***** Records shown
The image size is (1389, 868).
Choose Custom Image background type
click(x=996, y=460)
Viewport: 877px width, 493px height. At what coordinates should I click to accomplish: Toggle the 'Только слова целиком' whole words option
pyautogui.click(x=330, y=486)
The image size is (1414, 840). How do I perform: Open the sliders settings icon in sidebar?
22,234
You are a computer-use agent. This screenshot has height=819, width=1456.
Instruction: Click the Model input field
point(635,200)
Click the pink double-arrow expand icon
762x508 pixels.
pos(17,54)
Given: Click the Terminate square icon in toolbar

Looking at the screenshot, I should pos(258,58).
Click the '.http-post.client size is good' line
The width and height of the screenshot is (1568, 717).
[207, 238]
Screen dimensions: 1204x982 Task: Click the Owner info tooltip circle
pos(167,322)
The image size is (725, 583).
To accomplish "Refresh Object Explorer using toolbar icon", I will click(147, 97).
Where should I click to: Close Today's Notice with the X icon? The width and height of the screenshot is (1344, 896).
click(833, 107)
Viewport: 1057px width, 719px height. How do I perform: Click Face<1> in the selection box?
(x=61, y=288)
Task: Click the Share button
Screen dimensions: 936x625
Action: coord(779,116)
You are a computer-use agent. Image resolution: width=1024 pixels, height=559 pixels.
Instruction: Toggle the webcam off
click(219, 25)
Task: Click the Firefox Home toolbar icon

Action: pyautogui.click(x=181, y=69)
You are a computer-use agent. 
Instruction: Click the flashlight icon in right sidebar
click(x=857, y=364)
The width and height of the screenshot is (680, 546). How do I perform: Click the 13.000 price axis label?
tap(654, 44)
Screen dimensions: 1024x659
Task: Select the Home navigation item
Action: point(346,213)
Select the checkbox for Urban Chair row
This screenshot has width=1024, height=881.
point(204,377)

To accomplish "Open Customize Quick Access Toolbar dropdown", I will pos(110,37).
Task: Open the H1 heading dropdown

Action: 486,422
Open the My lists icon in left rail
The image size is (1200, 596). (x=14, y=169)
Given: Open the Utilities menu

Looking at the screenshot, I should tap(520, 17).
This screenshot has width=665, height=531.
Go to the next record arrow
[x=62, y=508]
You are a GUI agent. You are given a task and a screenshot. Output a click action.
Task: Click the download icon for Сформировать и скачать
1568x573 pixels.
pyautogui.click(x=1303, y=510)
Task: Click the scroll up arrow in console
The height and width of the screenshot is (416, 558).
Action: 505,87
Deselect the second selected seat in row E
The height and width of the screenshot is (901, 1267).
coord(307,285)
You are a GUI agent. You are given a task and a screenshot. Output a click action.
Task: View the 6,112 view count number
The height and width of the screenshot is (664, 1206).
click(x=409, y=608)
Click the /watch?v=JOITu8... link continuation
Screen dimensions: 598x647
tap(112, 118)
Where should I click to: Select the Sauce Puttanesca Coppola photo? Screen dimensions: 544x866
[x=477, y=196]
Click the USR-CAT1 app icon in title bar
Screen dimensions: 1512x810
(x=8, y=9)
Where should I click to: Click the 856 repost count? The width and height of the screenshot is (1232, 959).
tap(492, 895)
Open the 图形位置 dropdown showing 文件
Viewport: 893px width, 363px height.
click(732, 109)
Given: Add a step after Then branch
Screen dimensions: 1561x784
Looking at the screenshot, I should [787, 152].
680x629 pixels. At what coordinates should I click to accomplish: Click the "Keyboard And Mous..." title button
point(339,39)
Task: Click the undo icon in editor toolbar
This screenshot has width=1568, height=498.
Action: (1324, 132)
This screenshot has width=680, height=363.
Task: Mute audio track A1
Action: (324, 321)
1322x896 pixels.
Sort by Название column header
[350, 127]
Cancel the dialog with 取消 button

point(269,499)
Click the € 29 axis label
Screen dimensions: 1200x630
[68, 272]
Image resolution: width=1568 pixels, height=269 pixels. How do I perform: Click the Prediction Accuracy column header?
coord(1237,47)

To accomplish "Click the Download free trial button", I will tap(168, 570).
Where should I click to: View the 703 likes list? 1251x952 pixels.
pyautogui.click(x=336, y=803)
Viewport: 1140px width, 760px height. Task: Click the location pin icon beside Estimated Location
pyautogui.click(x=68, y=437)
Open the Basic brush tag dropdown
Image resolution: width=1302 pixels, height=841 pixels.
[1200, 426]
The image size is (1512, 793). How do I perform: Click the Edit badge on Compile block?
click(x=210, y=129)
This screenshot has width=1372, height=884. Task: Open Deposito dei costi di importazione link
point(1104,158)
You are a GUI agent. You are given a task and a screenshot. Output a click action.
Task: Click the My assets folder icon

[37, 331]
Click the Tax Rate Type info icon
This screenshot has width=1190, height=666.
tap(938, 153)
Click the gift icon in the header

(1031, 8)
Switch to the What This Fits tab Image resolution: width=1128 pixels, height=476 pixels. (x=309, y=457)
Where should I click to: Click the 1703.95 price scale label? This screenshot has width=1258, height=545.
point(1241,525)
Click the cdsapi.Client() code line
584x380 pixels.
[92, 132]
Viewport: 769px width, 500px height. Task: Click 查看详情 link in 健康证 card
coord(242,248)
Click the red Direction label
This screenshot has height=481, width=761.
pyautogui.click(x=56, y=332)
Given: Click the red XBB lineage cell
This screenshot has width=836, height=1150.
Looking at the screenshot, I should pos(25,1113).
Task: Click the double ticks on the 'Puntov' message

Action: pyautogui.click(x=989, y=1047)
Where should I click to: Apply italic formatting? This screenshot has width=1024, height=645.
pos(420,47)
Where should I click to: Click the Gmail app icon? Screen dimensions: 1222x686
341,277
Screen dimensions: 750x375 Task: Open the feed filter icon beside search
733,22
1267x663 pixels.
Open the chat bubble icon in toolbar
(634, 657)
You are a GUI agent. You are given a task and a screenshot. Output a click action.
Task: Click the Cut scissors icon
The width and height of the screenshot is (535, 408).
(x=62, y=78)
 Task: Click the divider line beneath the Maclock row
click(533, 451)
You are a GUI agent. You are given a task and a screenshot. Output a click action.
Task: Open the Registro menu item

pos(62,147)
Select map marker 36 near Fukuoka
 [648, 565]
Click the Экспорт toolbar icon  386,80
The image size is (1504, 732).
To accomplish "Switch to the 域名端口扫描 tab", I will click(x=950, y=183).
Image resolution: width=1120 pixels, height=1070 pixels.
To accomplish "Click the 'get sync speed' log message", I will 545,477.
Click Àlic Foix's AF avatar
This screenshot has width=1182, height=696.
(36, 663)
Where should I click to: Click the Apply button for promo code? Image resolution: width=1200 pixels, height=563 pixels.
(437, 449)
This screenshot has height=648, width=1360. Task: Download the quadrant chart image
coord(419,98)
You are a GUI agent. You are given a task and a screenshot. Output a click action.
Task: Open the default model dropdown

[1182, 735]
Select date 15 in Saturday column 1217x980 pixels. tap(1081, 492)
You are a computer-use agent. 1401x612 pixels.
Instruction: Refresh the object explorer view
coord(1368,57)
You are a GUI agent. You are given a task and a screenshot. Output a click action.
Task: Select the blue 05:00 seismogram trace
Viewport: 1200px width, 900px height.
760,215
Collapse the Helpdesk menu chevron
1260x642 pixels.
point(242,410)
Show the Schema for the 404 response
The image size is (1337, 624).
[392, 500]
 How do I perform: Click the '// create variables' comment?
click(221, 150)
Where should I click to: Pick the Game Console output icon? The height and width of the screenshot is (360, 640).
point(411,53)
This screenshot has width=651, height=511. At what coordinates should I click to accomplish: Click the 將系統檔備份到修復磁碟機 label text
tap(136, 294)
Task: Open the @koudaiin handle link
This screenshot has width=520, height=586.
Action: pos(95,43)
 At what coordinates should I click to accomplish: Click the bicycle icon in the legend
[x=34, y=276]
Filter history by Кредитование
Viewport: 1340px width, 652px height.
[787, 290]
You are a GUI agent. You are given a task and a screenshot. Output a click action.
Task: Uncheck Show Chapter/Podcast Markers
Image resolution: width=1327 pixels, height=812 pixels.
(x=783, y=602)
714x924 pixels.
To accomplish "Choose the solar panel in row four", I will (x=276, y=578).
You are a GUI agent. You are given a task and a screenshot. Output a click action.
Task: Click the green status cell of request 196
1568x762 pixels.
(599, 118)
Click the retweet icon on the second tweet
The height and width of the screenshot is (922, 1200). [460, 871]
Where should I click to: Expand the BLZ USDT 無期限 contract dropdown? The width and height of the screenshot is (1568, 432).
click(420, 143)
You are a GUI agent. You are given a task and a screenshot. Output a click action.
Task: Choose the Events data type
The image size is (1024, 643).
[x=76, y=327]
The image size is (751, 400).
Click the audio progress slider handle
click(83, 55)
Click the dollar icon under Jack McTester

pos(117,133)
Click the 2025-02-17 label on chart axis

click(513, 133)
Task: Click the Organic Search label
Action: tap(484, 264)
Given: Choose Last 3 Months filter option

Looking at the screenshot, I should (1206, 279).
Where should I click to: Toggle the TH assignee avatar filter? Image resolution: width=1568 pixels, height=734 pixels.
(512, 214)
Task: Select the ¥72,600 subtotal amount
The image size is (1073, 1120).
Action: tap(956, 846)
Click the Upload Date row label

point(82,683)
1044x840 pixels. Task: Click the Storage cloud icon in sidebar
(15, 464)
**********
» Problem requirements: What lines of the material above hold the string "cell"? Please copy them.

» Result for this task:
Given: Click the red XBB lineage cell
Task: Click the green status cell of request 196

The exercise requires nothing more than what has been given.